The prison in Castle Rock, now run by a subsidiary of a private defense contractor, is an extension of Golding’s savage rock pile. It’s as if the clock has been allowed to run on the whole operation, the massive pink stones re-stacked neatly into the walls of a penitentiary. We see flashbacks of Warden Lacy chain-smoking and assembling a cage deep within the prison, where he plans to trap the evil he believes is at the root of Castle Rock’s violence and misery. Every house in town, he tells us in a from-beyond-the-grave voiceover, is soaked in sin, as the camera drifts slowly through the homes of Castle Rock, each one a murder scene. The warden’s voice assures us that when people do terrible things here, they say, “It wasn’t me… It was this place. And the things is, they’re right.”
One feature of this aggregated Stephen King cosmos is that we share something of a history with the characters. When they mention off-handedly trouble with the serial strangler or the rabid dog that terrorized town years ago, we can fill in some of the awful details and even feel a strange fondness for them. Nostalgic entertainment comforts us, gently surprises us with the sudden longing for Huffy bikes and Zips, and has at its core the satisfaction of a childhood wish: The beast, whatever it is, has been hunted and killed by good people before, and it can be hunted and killed again. That seems to be what Warden Lacy (and the dead reverend and the local sheriff) thinks he’s doing anyway. “He’d always thought the devil was just a metaphor,” recalls Sheriff Pangborn of Warden Lacy’s decision to build the cage, “and now he knew: The devil was a boy.”

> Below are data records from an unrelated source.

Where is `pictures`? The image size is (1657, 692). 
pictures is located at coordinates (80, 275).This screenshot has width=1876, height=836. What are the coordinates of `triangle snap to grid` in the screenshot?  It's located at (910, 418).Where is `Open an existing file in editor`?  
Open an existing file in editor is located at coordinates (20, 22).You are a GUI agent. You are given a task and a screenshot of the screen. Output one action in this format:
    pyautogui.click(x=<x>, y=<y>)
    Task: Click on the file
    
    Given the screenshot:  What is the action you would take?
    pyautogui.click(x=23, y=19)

The only character who is immune to this “rosy” view of the past is Deaver, the only African American resident and seemingly still the only person of color for miles around. When he returns to Castle Rock, he is determined to see justice done. Unlike Lacy, who insists on seeing things how they were meant to be, Deaver sees them as they are: Castle Rock is a dying, one-bar, mostly boarded-up, opioid-afflicted town with an improbably high murder rate. Deaver’s only remaining connection to the place is his mother (Sissy Spacek), who now suffers from dementia (she fails to recognize Henry at first, assuring him “I’m not like the others, I adopted a black son”).
While his mother is ever more marooned in the past, Deaver is trapped on the outside of it. As a child, he went missing one night in the dead of winter, only to be rescued in the woods eleven days later unable to remember a thing about his disappearance or his past. Prevented from knowing or telling his own story, Deaver has been cast by his neighbors as the villain of a local legend, which has it that he ran away from home in order to kill his white adoptive father, the beloved Reverend Deaver, by shoving him off the bluff at Castle Lake. Even though there is no evidence to suggest he’s a killer, in a community riddled with bizarre crimes, it’s Henry that the kids of Castle Rock dress up as for Halloween, black face and all. For him, there were no good old days in this place.

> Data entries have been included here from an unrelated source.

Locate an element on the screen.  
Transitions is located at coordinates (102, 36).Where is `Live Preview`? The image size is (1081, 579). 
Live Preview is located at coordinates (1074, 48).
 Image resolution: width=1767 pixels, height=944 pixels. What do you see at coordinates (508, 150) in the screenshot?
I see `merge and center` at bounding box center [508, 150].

Through Henry, Castle Rock offers more than nostalgic horror; it shows the horrific nature of nostalgia. For the townspeople still trapped there, Castle Rock, Maine, feels as isolating as an island in the Pacific. There isn’t an easy way out of the trap the town leaders have set—everything good that could’ve been is locked in a past that never was, marooning its residents in a nowhere time, in which nostalgia is so strong that it seems very possible even the dead won’t stay dead.